_Work task_: How many lines of the records hold the string "computer"? Reply with the number alone.

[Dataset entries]
=======

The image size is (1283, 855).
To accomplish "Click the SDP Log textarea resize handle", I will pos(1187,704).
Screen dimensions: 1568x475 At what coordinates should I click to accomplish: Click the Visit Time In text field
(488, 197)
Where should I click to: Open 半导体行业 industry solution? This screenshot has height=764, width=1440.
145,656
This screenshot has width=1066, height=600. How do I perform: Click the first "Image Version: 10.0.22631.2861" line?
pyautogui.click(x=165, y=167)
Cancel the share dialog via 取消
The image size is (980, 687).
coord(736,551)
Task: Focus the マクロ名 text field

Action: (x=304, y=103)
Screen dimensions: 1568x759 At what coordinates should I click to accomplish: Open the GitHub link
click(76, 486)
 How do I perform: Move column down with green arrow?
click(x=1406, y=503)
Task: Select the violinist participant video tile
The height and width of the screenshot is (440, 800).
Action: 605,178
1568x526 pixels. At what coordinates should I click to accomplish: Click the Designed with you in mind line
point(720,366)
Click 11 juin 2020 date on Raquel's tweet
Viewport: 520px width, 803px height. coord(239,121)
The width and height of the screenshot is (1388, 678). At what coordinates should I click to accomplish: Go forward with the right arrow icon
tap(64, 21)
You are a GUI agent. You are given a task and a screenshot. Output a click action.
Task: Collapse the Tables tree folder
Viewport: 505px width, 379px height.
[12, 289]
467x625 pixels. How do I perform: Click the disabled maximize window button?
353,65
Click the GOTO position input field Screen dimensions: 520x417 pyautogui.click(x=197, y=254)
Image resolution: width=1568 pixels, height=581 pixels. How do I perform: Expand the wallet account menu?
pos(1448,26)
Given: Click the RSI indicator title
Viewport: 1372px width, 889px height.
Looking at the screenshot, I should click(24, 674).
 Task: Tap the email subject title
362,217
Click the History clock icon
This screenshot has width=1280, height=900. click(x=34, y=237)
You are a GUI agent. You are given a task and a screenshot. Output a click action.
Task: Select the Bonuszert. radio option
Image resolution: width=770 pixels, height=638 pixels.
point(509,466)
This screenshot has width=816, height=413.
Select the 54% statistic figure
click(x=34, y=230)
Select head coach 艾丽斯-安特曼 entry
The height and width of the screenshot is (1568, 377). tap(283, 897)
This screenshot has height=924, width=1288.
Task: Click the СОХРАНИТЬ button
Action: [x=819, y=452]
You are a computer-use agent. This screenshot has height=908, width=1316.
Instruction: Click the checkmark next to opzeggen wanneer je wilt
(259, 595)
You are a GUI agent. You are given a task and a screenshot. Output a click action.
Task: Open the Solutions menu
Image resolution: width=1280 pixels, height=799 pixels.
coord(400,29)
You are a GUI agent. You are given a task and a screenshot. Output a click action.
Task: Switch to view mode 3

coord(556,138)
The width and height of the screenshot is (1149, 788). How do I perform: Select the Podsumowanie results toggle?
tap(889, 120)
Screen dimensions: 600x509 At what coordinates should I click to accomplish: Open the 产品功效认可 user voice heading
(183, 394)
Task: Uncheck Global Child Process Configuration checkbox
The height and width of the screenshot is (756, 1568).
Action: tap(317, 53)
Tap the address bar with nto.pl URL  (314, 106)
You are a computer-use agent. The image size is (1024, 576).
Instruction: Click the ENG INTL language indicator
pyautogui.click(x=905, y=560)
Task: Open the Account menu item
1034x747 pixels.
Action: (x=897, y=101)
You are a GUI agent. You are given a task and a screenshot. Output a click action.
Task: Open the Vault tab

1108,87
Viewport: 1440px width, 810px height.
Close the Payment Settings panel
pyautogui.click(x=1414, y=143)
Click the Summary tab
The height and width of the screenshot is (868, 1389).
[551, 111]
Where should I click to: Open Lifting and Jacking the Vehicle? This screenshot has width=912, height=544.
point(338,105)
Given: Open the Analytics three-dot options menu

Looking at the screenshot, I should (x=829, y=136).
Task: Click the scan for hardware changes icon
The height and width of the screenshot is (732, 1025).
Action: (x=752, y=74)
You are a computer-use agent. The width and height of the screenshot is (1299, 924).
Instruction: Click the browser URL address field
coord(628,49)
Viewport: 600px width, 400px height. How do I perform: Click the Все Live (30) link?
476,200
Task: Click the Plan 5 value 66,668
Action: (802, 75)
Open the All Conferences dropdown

=======

_Reply to the exercise_: 3